In fact Picnic at Hanging Rock entered the folklore. It also became a play, a BBC radio adaptation and even a musical.
To my mind, wandering around Hanging Rock with its splendidly creepy atmosphere, and bellowing “Miranda” at the top of your voice (as dumpy Irma did as the girls wandered fatefully to their disappearance) is as Australian as a queuing up for meat pie at the MCG.
Yet judging by this cast picture of school girls and headmistress, the past is indeed another country. At its centre is headmistress Mrs Appleyard, played by big imported star Natalie Dormer of Game of Thrones and The Hunger Games.
Mrs Appleyard has been glammed up. Dormer is 35, playing a role that Rachel Roberts play in the film when she was 48.
Grouped around her are the actresses playing Irma, Marion and Miranda, the role made famous by Anne-Louise Lambert.

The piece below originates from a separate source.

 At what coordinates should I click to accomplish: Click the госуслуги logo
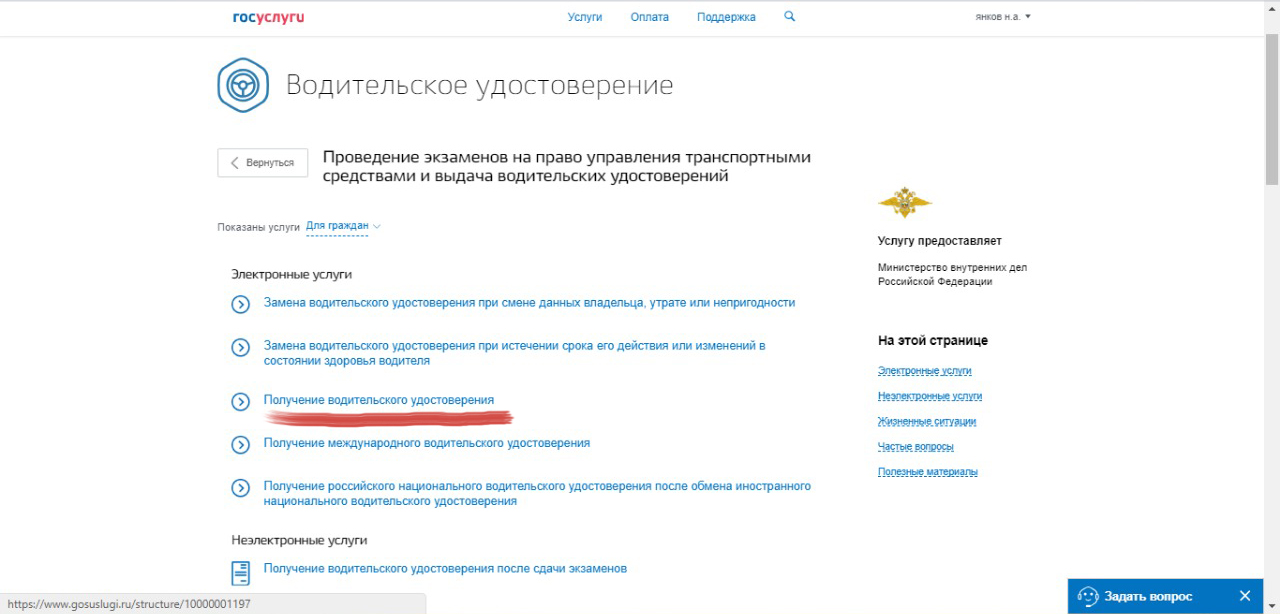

Dumpy Irma, left behind by the trio as they ascended to their fate on the rock, has also been glammed up. The women look not like a picture of naïve and ethereal schoolgirl innocence so important to the story, but like a confident young girl power posse, in figure hugging dresses they have just acquired after a group buying expedition to Zimmermann.
That is just a reflection of the times we live in. Which is exactly my point.
In one sense I am being very unfair. I haven’t seen the show, which is still filming. I am more objecting to the mining our rich creative heritage to retell stories already brilliantly realised.
In another sense it is smart play by Foxtel, as global streaming services have so much heft that drama like The Crown become global events for Netflix’s 93 million subscribers.
So Foxtel, which is riding high after its dramas A Place to Call Home, The Kettering Incident and Secret City scooped the pool in the most outstanding drama categories at last month’s Logies, needs a property that commands instant interest from audiences if it is going to outlay millions of dollars.
But I don’t think my desire to prevent favourite dramas from yesteryear being fished out of aspic and “reimagined” is an irrational one.
Leave the past alone. We can still enjoy the classics alongside the best new ideas. Foxtel and its production partner Fremantle Media must think it can do a better, more intense and detailed retelling of the story in six hours that Peter Weir did in nearly two, but that does not mean it will it be better. I am prepared at least to sample the new Picnic. And I realise that reviving the old favourite is an unstoppable tide. Witness forthcoming productions of Mary Poppins, The Birds, A Star is Born (starring Lady Gaga!), Lethal Weapon, Fatal Attraction,The Exorcist, Thunderbirds, even All Quiet on the Western Front.
Some of those stories are so of their time as to make a remake pointless. I am resigned to it all. But then I hear that Dynasty, the height of 1980s Reagan-era greed is good supersoaps, is being “reimagined”. You may as well reface the Mona Lisa.